### Exercise requirements
Say the data back exactly as it is written below.

=-=-=

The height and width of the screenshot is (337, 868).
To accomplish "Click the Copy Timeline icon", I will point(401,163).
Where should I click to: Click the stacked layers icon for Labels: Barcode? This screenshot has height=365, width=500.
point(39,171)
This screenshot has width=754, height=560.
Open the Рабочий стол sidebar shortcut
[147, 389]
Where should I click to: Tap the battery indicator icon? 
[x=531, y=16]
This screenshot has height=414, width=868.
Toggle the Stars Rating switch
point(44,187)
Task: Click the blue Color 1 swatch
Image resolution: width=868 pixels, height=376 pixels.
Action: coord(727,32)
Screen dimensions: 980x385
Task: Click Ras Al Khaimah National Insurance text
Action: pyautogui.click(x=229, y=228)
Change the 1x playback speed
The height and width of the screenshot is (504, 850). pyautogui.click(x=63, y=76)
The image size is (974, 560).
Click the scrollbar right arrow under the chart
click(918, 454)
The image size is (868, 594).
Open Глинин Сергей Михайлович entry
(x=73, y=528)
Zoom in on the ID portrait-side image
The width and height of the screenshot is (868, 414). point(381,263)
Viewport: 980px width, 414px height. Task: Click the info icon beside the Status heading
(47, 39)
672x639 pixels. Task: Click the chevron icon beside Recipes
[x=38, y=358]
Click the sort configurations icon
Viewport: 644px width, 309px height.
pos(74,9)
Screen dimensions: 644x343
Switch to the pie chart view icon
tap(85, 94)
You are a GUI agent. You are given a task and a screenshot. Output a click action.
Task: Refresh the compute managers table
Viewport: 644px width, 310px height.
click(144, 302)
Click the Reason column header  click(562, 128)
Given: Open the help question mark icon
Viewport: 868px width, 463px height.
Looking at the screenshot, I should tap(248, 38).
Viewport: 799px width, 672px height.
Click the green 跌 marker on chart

=-=-=

### Solution
The height and width of the screenshot is (337, 868).
To accomplish "Click the Copy Timeline icon", I will point(401,163).
Where should I click to: Click the stacked layers icon for Labels: Barcode? This screenshot has height=365, width=500.
point(39,171)
This screenshot has width=754, height=560.
Open the Рабочий стол sidebar shortcut
[147, 389]
Where should I click to: Tap the battery indicator icon? 
[x=531, y=16]
This screenshot has height=414, width=868.
Toggle the Stars Rating switch
point(44,187)
Task: Click the blue Color 1 swatch
Image resolution: width=868 pixels, height=376 pixels.
Action: coord(727,32)
Screen dimensions: 980x385
Task: Click Ras Al Khaimah National Insurance text
Action: pyautogui.click(x=229, y=228)
Change the 1x playback speed
The height and width of the screenshot is (504, 850). pyautogui.click(x=63, y=76)
The image size is (974, 560).
Click the scrollbar right arrow under the chart
click(918, 454)
The image size is (868, 594).
Open Глинин Сергей Михайлович entry
(x=73, y=528)
Zoom in on the ID portrait-side image
The width and height of the screenshot is (868, 414). point(381,263)
Viewport: 980px width, 414px height. Task: Click the info icon beside the Status heading
(47, 39)
672x639 pixels. Task: Click the chevron icon beside Recipes
[x=38, y=358]
Click the sort configurations icon
Viewport: 644px width, 309px height.
pos(74,9)
Screen dimensions: 644x343
Switch to the pie chart view icon
tap(85, 94)
You are a GUI agent. You are given a task and a screenshot. Output a click action.
Task: Refresh the compute managers table
Viewport: 644px width, 310px height.
click(144, 302)
Click the Reason column header  click(562, 128)
Given: Open the help question mark icon
Viewport: 868px width, 463px height.
Looking at the screenshot, I should tap(248, 38).
Viewport: 799px width, 672px height.
Click the green 跌 marker on chart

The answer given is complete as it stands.